Cet aperçu montre que les groupes cibles sont loin d’être un modèle dépassé. En tant qu’approche marketing, ils se combinent parfaitement avec l’hyper-personnalisation naissante. Les groupes cibles sont d’abord définis, puis traités à l’aide de l’hyper-personnalisation de manière à créer des expériences clients individuelles très pertinentes. Toutefois, la définition du groupe cible doit répondre à plusieurs exigences:

Groupes cibles concrets:

«Pour minimiser les pertes de diffusion, les groupes cibles doivent avant tout être définis de manière précise et spécifique sur la base d’une analyse approfondie», explique Danijel Sljivo d’Ammarkt. Galina Helbling de Ingo Zurich est du même avis: «L’approche qui consiste à dire «nous voulons atteindre tout le monde» ne fonctionne tout simplement pas. Dans ce domaine, je souhaite que les entreprises fassent preuve de plus de courage: elles devraient définir leurs groupes cibles de la manière la plus concrète possible et déterminer également qui elles ne veulent justement pas atteindre».

Équilibre entre l’utilisation des données et le bon sens:

Une définition moderne du groupe cible se base sur des données. C’est incontesté. Mais selon Danijel Sljivo, deux autres ressources restent tout aussi importantes: «Les entreprises devraient également miser sur le bon sens et sur leur expérience. C’est justement pour les décisions de grande portée concernant les groupes cibles qu’il est important d’interpréter soigneusement les affirmations des données et de les soumettre à un examen critique». L’approche inverse fait également ses preuves, comme le montre Galina Helbling: «Souvent, nos clientes et clients définissent leurs groupes cibles et leurs customer journeys en fonction de leurs expériences. Ensemble, nous vérifions ensuite cette définition de manière approfondie à l’aide de données».

Intégration cross-média:

Lors de leur customer journey, les consommatrices et consommateurs évoluent généralement sur différents canaux numériques et physiques. C’est pourquoi les entreprises ne devraient pas définir des groupes cibles uniquement pour des canaux individuels, comme pour leurs plateformes de médias sociaux. Au lieu de cela, les groupes cibles doivent être segmentés de manière à pouvoir être atteints par des messages cohérents sur différents canaux de marketing.

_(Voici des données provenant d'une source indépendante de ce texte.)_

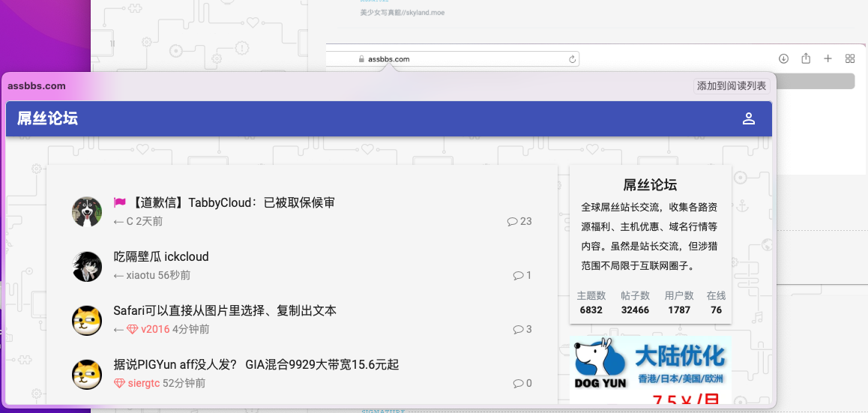Open a new tab with plus icon
Image resolution: width=868 pixels, height=413 pixels.
point(828,58)
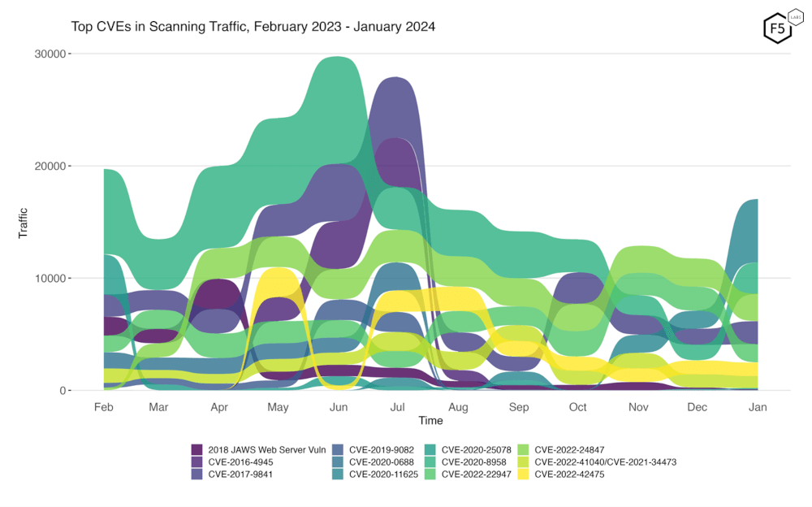
Task: Select the CVE-2022-22947 legend text
Action: coord(476,475)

Différences spécifiques aux générations:

L’âge en tant que marqueur des groupes cibles passe de plus en plus à l’arrière-plan. Il est remplacé par l’appartenance à une génération (boomer, X, Y, Z, alpha). En effet, contrairement à l’âge, qui est une grandeur plutôt abstraite, il est plus facile d’attribuer aux générations des besoins, des préférences, des habitudes de communication et des comportements typiques.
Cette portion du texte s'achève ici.